この音源を借りたころ、まだシャイ―指揮ウィーン・フィルの演奏が聴ける状況にはなかった私は、それに近い音源はないかと、図書館へ行くたびに物色していました。

そもそもが、県立図書館では有名曲を借りるという方針だったことから、それはあまり私にとって嫌なことでも負担な古都でもありませんでしたが、シャイ―/ウィーン・フィルの演奏があまりにも印象が強すぎて、ケンぺ指揮のものでも多少不満が残ってしまっていたんですね。その一番の理由は録音年代にあります。

ケンぺ指揮の演奏も本当に素晴らしいのですが、1960年代という時代は、録音をするにあたって如何に人が色付けするかが特色で会って、クラシックを聴く人も、その色付けを楽しむという側面がありました(だからこそ、カラヤンはその色付けを最大限自分の理想にしたい人だったわけですが、その色付けを好む人と好まない人がいるのは当然で、それは文明論でもなんでもないと私は信じています。ならなぜ、カラヤンと一緒に仕事をしたレコーディングエンジニアも批判しないのかが、私には不思議でしょうがありません)。

そこで、棚を見てふと目に留まったのが、コバケン、小林研一郎だったと言うわけです。コバケンが指揮した第九を持っていたことが、借りてみようと決心する理由でした。コバケン/九響の第九は本当に熱があり、素晴らしい演奏でした。

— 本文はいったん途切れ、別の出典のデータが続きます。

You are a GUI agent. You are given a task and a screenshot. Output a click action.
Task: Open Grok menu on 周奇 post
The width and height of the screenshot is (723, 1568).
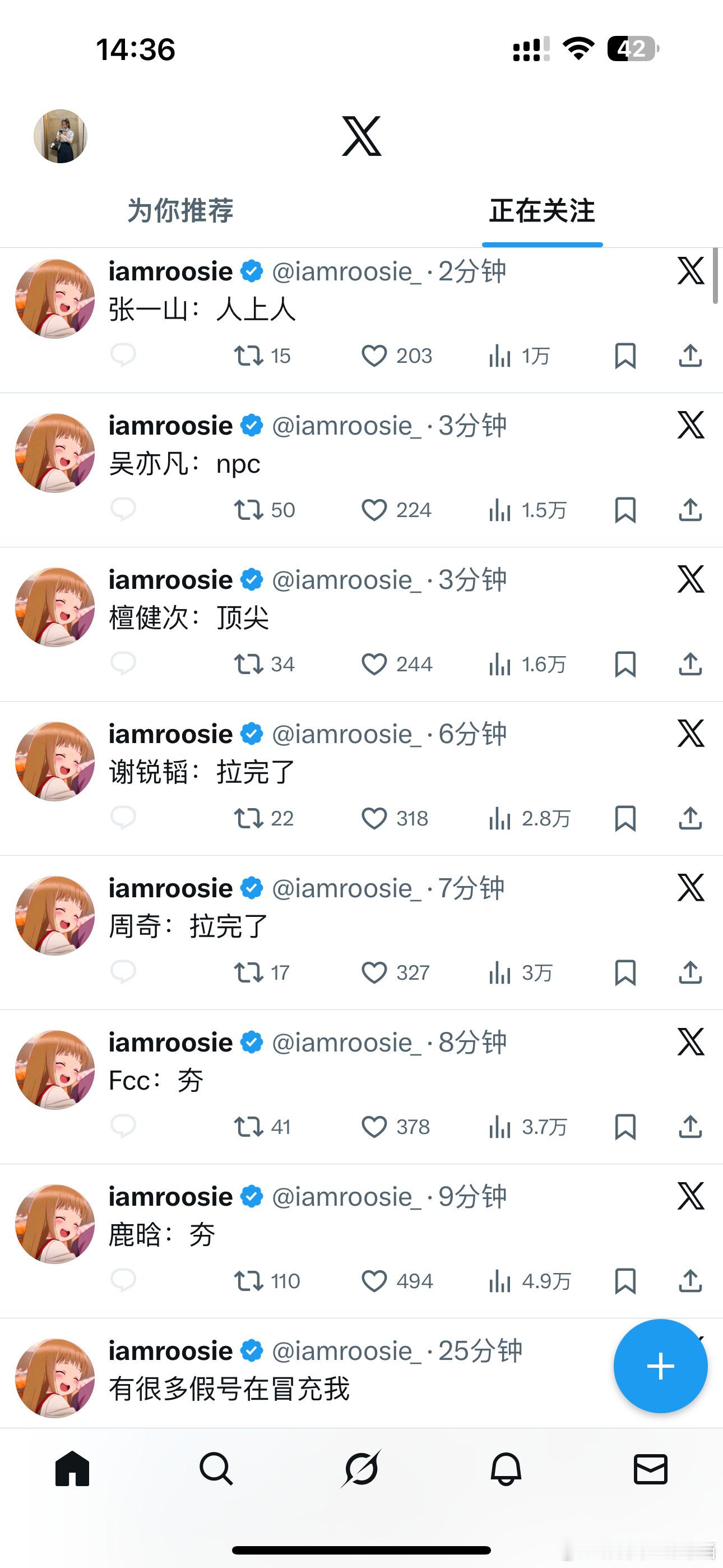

で、コバケンと言えば、唸り声が録音に一緒に収録されてしまうことで有名ですが、このチャイコフスキー交響曲第5番でも同様で、第4楽章でことろどころ唸り声が聴こえます。WAVで聴こえるわけなので、周波数とかそういう問題ではなくて、はっきりと録音されているのです。

まあ、それがコバケンさんの録音メディアの特徴ですけれども、思わず出てしまうんでしょうね。本当にユニークと言うか、面白い方だと思います。

それだけ、演奏も熱が入っているとは言えるんですが、第九の時よりは少し距離を取っているという感じがあります。それほど入り込んでいないと言うか。リズムを刻むときに単調だったり。特にそれが顕著なのがカップリングのスラヴ行進曲。マイクの関係だとは思うんですがティンパニが殆ど聞き取れませんし、どこか情熱4:冷静6のような演奏。5分5分じゃないんですよねえ。あるいは、情熱が勝つような。

コバケンさんの演奏としては珍しいなあって思います。これがなぜそうなのかまではちょっとわかりませんが、どこか距離を取ろうとしているのが受け取れるのです。録音年代までは書いていませんでしたので記録していませんが、恐らくコバケンさんがチェコフィルの客演指揮者を務めていた時代であろうと思いますから、チェコ・フィルとの仲は良かったはずです。

そんな中での、少し他人行儀な演奏は、音楽に枯渇していた借りてきた当時はケンぺと置き換えましたが、シャイ―/ウィーン・フィルのが聴けるようになると再び置き換えられる運命を辿り、今では外付けHDにのみ眠っている音源です。

音楽においてリズムは非常に大切で、だからこそ私はテンポがどれくらいなのかは演奏を聴くときの重要項目なのですが、リズムは良いんですけれど、そこに生命力を感じないんですよね。これならまだ、日本のオケのほうがよかったのでは?とさえ思います。チェコ・フィルだからこそタクトに合わせたし、アンサンブルも素晴らしいのですが、ゆえにリズム感による生命力の欠如が表面化してしまったのかなあって思います。

むしろ、リズムがあまり表面化していない部分においてこそ、生命力があるんですね。うーん、これはどういうことなのだろうか・・・・・これは恐らくですけれど、第5番がチャイコフスキーの入水自殺未遂のあとに成立した作品であると言うことを踏まえているのかなあって思うんです。けれども、それは良いアプローチだったかなあって思います。

私も死のうとしたことがありますが、だからと言って躍動する生命力がなかったわけではありません。私としては、チャイコフスキーの第5番という作品は、生と死のはざまで揺れ動く感情だと思っています。そうでなければ、付点も音符にたくさんある理由が見当たりません。

この音源はその意味ではとても個性的だと言えますが、さまざまなことをかんがえさせるもので、いつも聴くと言うのではないですが、かといって聴いて意味がないと言うものでもない、不思議な演奏だと言えるでしょう。




聴いている音源
ピョートル・イリイチ・チャイコフスキー作曲
交響曲第5番ホ短調作品64
スラヴ行進曲作品31
小林研一郎指揮
チェコ・フィルハーモニー管弦楽団

地震および津波により被害にあわれた方へお見舞い申し上げますとともに、亡くなられた方のご冥福をお祈りいたします。同時に原発の被害を食い止めようと必死になられているすべての方に、感謝申し上げます。